TO BE DONE: Revise the items starting at the beginning and ending at the line containing "Screen dimensions: 1023x602 (336, 431)", replacing every "icon" with "button" and leaving everything else unchanged.

------------------------------------------------------------------------

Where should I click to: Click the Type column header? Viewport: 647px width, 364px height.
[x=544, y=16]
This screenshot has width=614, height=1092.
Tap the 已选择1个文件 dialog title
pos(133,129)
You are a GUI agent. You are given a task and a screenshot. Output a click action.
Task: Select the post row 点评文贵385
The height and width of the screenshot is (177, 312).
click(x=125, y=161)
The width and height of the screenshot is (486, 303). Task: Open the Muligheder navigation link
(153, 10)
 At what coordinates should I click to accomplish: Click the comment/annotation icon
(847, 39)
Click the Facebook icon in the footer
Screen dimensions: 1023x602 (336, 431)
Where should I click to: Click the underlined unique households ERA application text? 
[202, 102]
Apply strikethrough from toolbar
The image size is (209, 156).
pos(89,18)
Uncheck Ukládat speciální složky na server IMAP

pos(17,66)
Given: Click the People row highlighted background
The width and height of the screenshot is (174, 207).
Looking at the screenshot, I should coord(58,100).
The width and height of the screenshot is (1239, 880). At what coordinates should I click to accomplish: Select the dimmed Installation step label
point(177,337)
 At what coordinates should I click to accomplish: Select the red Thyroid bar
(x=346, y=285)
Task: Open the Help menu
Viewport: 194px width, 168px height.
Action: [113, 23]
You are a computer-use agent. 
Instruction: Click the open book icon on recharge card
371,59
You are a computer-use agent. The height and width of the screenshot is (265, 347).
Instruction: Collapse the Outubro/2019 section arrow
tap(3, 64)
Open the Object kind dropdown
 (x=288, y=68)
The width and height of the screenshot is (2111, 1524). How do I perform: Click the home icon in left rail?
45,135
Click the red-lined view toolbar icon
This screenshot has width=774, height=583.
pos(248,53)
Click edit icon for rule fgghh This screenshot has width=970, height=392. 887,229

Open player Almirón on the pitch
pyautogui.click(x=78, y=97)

------------------------------------------------------------------------

FINISHED ANSWER:
Where should I click to: Click the Type column header? Viewport: 647px width, 364px height.
[x=544, y=16]
This screenshot has width=614, height=1092.
Tap the 已选择1个文件 dialog title
pos(133,129)
You are a GUI agent. You are given a task and a screenshot. Output a click action.
Task: Select the post row 点评文贵385
The height and width of the screenshot is (177, 312).
click(x=125, y=161)
The width and height of the screenshot is (486, 303). Task: Open the Muligheder navigation link
(153, 10)
 At what coordinates should I click to accomplish: Click the comment/annotation button
(847, 39)
Click the Facebook button in the footer
Screen dimensions: 1023x602 (336, 431)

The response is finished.